Originally from Cheshire, Ted was living with his aunt in Edinburgh in 1939. He was 17 when he enlisted in the Army.
He said previously: “I was in the Black Watch to start with, which was the Scottish infantry, but as I was only 17 I was too young to go abroad. I was basically in a holding unit, which was very boring.
“There was a noticeboard and every morning it said they wanted volunteers who were 5ft 10ins and over.
“I didn’t know what I was volunteering for, but I signed up anyway.”

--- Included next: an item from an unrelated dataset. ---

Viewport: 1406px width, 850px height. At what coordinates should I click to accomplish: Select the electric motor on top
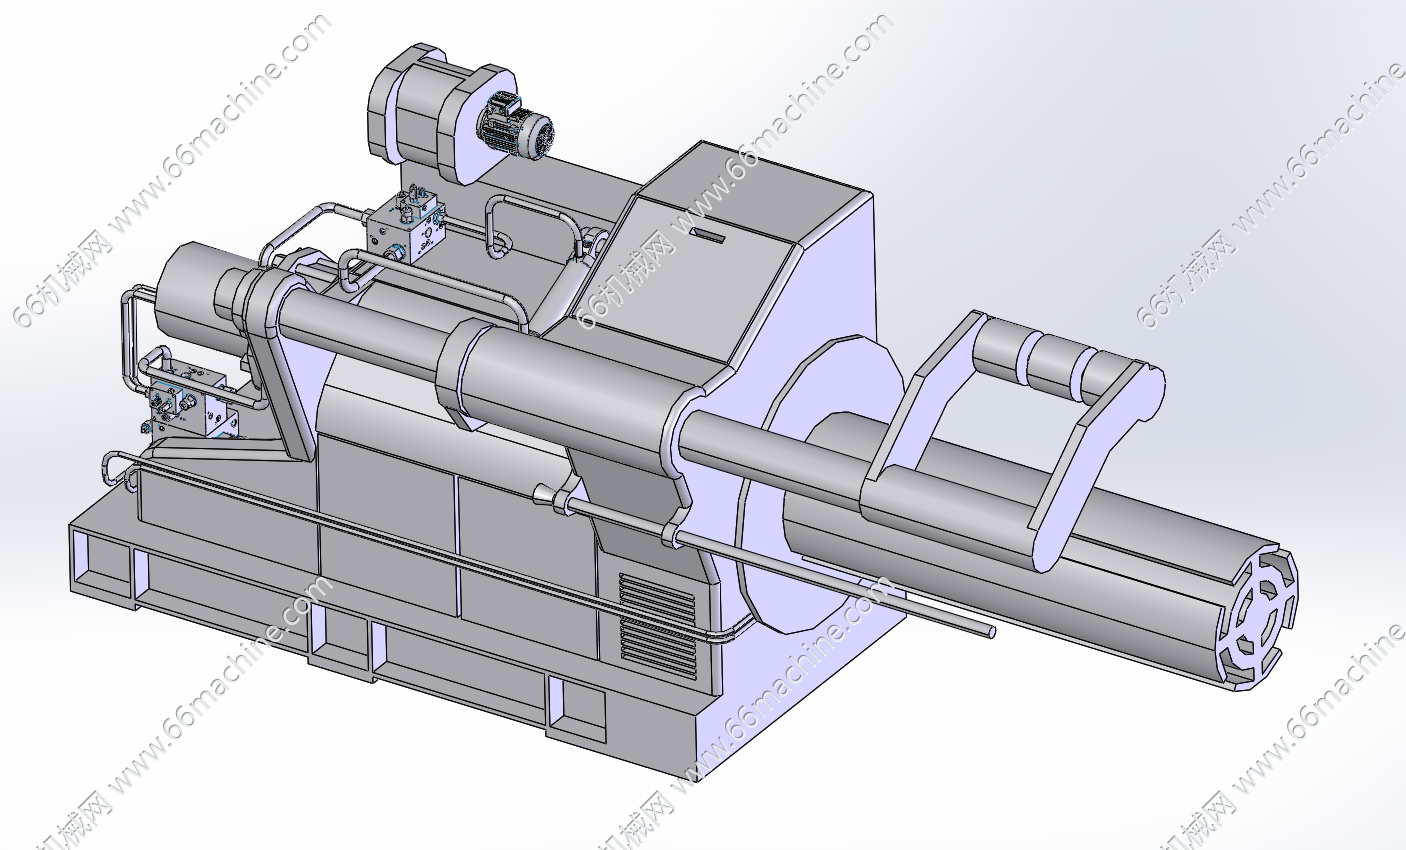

Ted, a former vice-president of the Burnley and Padiham branch of the Royal British Legion, signed up for the Scots Guards Third Tank Battalion and was posted to Bovington in Dorset where he trained with the Royal Tank Regiment.
Recalling his deployment, he added: "It was very rough going across and everybody was seasick. The floors of the landing crafts were made of steel and the tanks were chained to the floor.
“But one or two of them broke loose and slid around a bit. We thought it was going to be a piece of cake but it clearly wasn’t."
He admits to being apprehensive but when his tank hit the beach he knew what he had to do.
He said: “There was still quite a lot of beach fighting when we got there. We had to find the right spot as the tanks were more than 50 tonnes.
“Some tanks had one or two problems getting up the beach and some got damaged but it was just a case of getting on with it. I could see flashes and gunfire but in a tank you are very limited."
Later he witnessed tanks being lost and his own crew were ambushed by a Panzer anti-tank unit several miles inland.
His outfit survived and Ted later service in the Netherlands, ending up on the Baltic coast of Germany.
He stayed on in Germany for two years after the war before returning home and eventually became a policeman in the West Midlands, which is where he met his late wife, Dorothy.
Then he took a college course in groundsmanship and was offered a job at Burnley FC in 1977, spending more than a decade looking after the club’s training ground at Gawthorpe.